If you are an Iowa parent wondering why your local school district needs your permission to call your child by their nickname this school year, it’s because of a new law spearheaded by Iowa Republicans.
SF 496 was a massive education bill championed by Gov. Kim Reynolds and other Republicans that instituted a multitude of changes to Iowa’s public education system, including book bans, removing explicit instruction on HIV/AIDS, banning discussion of gender identity in K-6, and forcing teachers to out students to their parents.
One parent of a student attending West Des Moines’ Valley High School tweeted about getting a call from the principal to inform her that her daughter “Caroline” wants to go by “Carly” at school.
The forced outing provision is why Iowa schools need parental permission if a student whose legal name is Robert wants to go by “Bobby” or any other shortened version of the name on their birth certificate or other legal docu—
This is dumb.
Oh, hey there! I agree, but schools are simply trying to follow the law.
What exactly does this law say?
“If a student enrolled in a school district requests an accommodation that is intended to affirm the student’s gender identity from a licensed practitioner employed by the school district, including a request that the licensed practitioner address the student using a name or pronoun that is different than the name or pronoun assigned to the student in the school district’s registration forms or records, the licensed practitioner shall report the student’s request to an administrator employed by the school district, and the administrator shall report the student’s request to the student’s parent or guardian.”
My kid isn’t trans or non-binary, so why does this law apply to us?
For now, the Iowa Department of Education has declined to provide school districts additional guidance on SF 496—this is why the Mason City School District used ChatGPT to figure out which books to ban—so districts are being extra cautious in their interpretations of the law.

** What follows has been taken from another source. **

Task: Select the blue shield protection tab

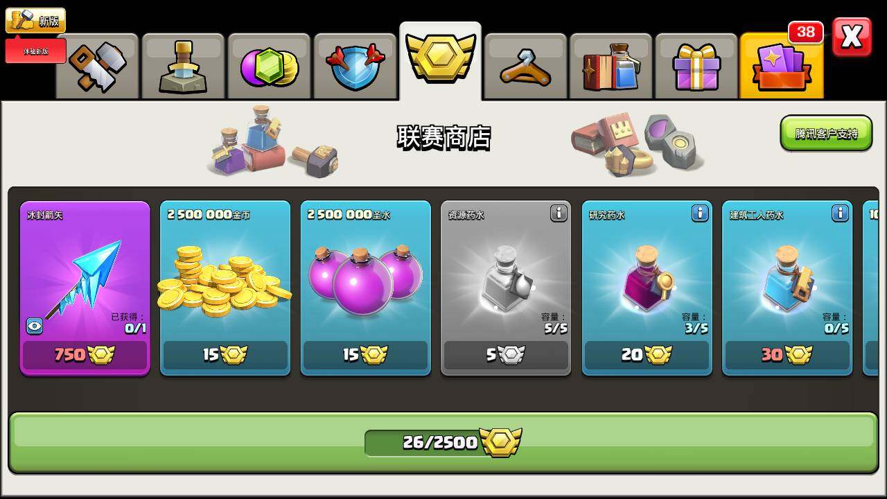Action: (x=355, y=67)
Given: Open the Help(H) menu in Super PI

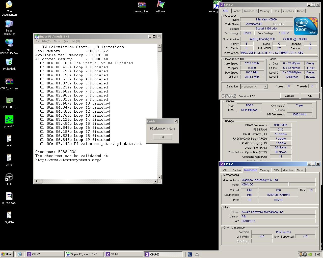Looking at the screenshot, I should (x=75, y=41).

An educator who violates this law two or more times could end up losing their teaching license. An earlier version of this section of the bill included fining school districts up to $5,000 for a violation and reporting suspected trans students to the Iowa Department of Health and Human Services if the school thought it was too risky to tell their parents.
Why did we need this law?
We didn’t, but a huge focus of the 2023 Iowa legislative session, in which Republicans held big majorities in the Iowa House and Iowa Senate, was going after trans and non-binary kids.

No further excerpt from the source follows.